The Israel Defense Forces said early Monday that it was investigating the case, specifically how the man crossed into Israel from Gaza without being stopped.
Though Palestinians regularly attempt to cross into Israel from Gaza, it is highly uncommon for them to make it so far into Israeli territory without being seen and detained by Israeli troops.
According to the IDF, the assailant was spotted by community security officers as he was walking along the road near the Sdeh Avraham community in the Hevel Eshkol area of southern Israel, near the borders with Gaza and Egypt.
When they approached him, the man took out a knife and stabbed one of the security officers. The other officer at the scene shot the assailant, injuring him, according to police.
The wounded security officer, who was unarmed as he had been barred from carrying a gun, was taken to a nearby hospital for medical treatment, as was his assailant, whose condition was not immediately known.
Many Israeli communities in areas with security concerns maintain a team of armed guards known as community security officers.
According to the Kan broadcaster, the suspect was believed to have entered the area from near the Kerem Shalom Crossing between Israel and Gaza. He reportedly had identifying documents indicating he was from the area of Rafah in southern Gaza.
Residents of the Hevel Shalom region, which includes Sdeh Avraham and other small agricultural villages, were instructed to stay near their homes and refrain from traveling on the road for over an hour while security forces searched the area for possible accomplices.

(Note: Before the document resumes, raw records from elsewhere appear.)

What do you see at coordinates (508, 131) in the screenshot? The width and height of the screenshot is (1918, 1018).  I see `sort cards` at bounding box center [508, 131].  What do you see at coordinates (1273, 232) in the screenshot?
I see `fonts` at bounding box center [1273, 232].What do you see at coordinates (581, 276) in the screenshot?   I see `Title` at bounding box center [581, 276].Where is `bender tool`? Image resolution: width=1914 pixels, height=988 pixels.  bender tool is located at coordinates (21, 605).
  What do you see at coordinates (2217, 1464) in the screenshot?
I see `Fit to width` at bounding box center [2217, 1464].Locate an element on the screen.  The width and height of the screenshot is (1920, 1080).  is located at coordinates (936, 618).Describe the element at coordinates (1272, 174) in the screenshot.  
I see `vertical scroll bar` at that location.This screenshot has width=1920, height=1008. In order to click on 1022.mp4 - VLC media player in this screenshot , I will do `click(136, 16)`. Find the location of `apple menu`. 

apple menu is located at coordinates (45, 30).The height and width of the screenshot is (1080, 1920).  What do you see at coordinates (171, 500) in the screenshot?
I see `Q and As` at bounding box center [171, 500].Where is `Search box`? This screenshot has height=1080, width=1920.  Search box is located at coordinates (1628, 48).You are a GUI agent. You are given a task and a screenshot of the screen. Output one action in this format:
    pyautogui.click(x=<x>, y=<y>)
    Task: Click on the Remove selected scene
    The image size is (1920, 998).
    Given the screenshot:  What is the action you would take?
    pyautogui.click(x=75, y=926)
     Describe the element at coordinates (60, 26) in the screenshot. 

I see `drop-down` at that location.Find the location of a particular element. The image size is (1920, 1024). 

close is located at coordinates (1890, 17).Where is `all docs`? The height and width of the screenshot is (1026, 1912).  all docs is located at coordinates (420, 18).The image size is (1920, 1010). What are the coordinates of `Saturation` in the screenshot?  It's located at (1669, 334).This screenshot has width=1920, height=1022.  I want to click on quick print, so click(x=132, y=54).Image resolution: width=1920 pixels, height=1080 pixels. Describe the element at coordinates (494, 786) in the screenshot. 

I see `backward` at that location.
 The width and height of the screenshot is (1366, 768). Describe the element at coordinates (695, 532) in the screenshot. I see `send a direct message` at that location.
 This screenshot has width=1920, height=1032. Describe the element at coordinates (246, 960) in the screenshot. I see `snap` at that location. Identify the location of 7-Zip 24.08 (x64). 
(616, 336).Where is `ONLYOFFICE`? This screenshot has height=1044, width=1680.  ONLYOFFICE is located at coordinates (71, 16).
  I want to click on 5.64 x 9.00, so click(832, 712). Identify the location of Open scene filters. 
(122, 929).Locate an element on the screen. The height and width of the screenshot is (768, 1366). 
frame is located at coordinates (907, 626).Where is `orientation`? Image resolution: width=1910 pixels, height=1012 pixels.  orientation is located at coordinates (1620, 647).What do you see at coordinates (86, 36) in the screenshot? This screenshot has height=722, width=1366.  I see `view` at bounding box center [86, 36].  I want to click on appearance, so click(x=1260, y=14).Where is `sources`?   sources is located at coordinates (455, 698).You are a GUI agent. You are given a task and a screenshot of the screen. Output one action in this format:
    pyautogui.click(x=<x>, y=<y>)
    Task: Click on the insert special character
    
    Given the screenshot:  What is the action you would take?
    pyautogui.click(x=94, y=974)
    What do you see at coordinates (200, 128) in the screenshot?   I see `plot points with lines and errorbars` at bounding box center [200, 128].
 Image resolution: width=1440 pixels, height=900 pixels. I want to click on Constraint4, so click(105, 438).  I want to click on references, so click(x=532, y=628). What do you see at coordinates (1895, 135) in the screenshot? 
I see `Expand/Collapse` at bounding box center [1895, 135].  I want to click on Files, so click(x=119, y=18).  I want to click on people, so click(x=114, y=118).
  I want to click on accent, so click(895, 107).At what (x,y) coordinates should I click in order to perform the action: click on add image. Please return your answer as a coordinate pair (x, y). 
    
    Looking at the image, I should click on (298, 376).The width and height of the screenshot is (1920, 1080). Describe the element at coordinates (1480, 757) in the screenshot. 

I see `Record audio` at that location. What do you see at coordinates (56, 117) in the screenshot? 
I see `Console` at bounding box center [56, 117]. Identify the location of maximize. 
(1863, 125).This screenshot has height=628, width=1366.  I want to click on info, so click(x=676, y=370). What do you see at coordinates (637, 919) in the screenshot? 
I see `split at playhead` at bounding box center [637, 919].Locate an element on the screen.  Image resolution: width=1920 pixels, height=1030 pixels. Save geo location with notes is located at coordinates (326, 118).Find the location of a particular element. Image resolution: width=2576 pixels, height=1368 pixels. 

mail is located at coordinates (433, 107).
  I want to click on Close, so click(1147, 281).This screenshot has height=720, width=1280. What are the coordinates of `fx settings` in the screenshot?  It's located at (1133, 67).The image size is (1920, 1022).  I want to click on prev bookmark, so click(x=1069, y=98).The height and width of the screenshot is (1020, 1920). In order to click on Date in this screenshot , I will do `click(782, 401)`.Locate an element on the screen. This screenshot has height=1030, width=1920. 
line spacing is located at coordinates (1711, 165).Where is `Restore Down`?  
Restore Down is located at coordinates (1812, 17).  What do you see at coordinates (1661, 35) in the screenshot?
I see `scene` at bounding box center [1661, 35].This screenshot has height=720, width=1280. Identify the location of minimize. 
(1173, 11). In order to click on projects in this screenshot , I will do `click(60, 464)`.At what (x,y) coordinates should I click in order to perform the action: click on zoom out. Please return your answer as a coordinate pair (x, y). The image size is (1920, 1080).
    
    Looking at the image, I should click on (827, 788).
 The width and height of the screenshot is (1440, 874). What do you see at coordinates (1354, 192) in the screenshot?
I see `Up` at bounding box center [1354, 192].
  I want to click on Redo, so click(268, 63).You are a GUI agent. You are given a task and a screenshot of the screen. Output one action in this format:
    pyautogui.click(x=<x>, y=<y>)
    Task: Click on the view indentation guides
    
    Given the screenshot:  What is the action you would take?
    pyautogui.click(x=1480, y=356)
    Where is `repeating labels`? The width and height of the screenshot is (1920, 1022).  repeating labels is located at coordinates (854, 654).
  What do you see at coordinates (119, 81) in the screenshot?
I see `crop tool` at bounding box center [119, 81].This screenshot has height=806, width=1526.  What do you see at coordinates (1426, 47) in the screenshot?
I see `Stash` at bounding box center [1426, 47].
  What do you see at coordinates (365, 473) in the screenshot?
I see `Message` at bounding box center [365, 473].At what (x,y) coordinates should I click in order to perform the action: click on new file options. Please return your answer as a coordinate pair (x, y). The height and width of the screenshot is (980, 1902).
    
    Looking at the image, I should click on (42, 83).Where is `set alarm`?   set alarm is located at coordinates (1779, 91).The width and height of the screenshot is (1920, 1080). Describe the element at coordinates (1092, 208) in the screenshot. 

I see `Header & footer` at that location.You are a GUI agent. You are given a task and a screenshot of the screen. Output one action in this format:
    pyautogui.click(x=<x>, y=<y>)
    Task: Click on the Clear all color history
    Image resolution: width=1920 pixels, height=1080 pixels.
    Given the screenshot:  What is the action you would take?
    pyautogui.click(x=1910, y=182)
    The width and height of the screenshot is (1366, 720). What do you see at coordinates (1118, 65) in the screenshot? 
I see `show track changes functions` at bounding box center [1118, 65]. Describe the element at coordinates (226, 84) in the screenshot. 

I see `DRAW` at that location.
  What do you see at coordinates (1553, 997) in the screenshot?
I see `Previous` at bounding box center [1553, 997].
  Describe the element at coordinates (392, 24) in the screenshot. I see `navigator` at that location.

The directive was later removed when it became clear that no one else had entered Israeli territory from Gaza.
The incident came as much of southern Israel remained on edge, less than 10 days after a round of intense fighting between Israel and the Gaza-ruling Hamas terror group drew to a close.
Thirteen people in Israel, all but one of them civilians, were killed, as southern Israel was pummeled by rockets. Over 250 people were reported killed in Gaza by the Hamas-run health ministry during the 11 days of fighting. Israel maintains that most of those killed were terror combatants and that some Palestinians were killed by errant Hamas rockets, not Israeli airstrikes.
While Israel has a high-tech series of fences and walls guarding its frontier with Gaza, both above- and belowground, a number of gaps remain in the steel fencing surrounding the Strip.
In times of low visibility, these gaps have been used by Palestinians in the Gaza Strip to illegally enter Israeli territory, often with hopes of fleeing the beleaguered enclave. Attacks on Israeli civilians by those infiltrating from Gaza are rare.